Source extract:
Q: Thanks for all the info on “by George!” and those other “g” words that stand in for “God.” It still doesn’t cover “by cracky,” and you can only push God so far. I ought to know!

A: Guess what? The exclamation “By cracky!” is also a euphemistic oath, a milder version of “By Christ!”

Green’s Dictionary of Slang (Vol. 1) says there are many versions of this expression, spelled “crackey,” “crackie,” “crikey,” “crikes,” “criminy,” and so on (often without the preposition “by”).

The earliest published reference for the usage in Green’s is from the June 15, 1830, issue of the Painesville (Ohio) Telegraph: “Oh! Crackee what luck!”

The first example of “cracky” spelled with a “y” is from a fictional sketch in the Nov. 10, 1849, issue of Spirit of the Times, a now-defunct weekly in New York City: “Cracky! Didn’t he travel!”

And the first citation for the exact phrase you asked about is from Harold Frederic’s 1887 novel Seth’s Brother’s Wife: “By Cracky!” cried Zeke Tallman himself, “don’t it beat natur’!” (We’ve gone to the original to expand on the quotation.

From the examples in Green’s as well as those in the Dictionary of American Regional English, the expression seems to have originated in the US.

DARE, whose most recent citations are from the Northeast in the late 1960s, adds: “Not extremely common. Probably rarely used now.”

Green’s also has an entry for a different sense of “cracky”: eccentric or mentally unstable (that is, cracked). The slang dictionary says this usage originated in Australia.

Instructions for the task:
In the passage on "by cracky," what oath is the exclamation said to be a milder version of? The lines come from a separate source, unrelated to the passage on "by cracky."

Material:
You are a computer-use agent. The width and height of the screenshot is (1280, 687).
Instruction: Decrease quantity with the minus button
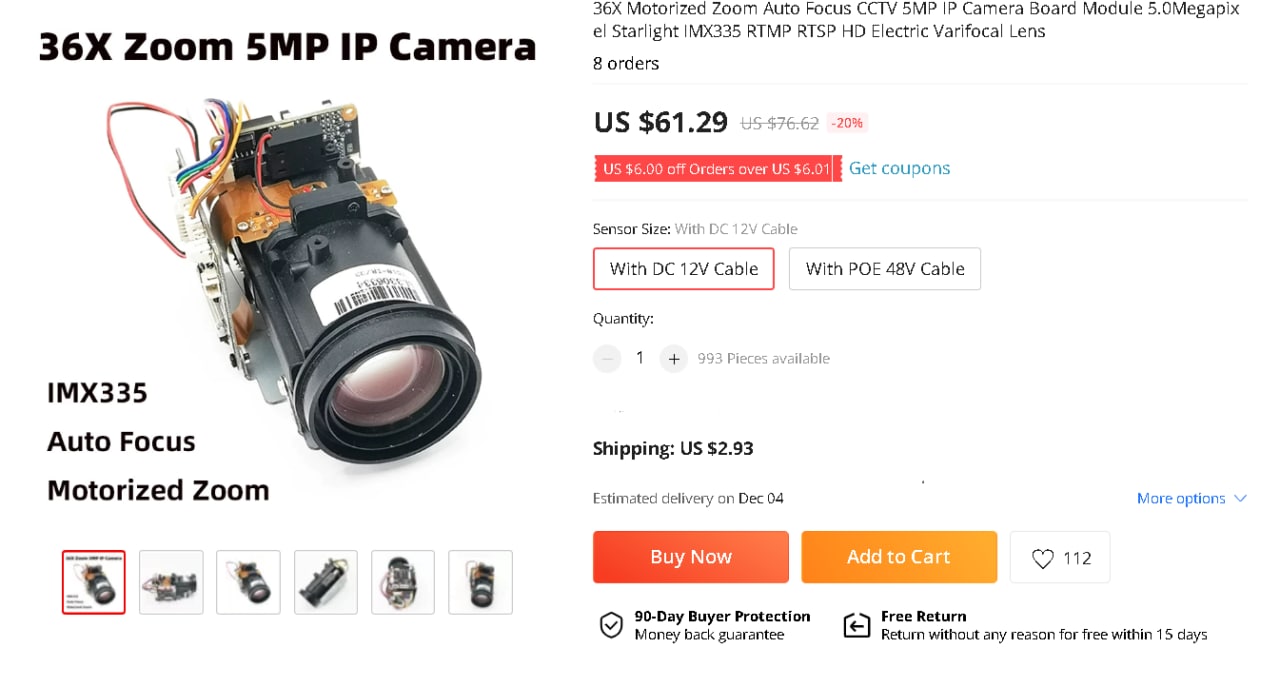pyautogui.click(x=607, y=358)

Right answer:
"By Christ!"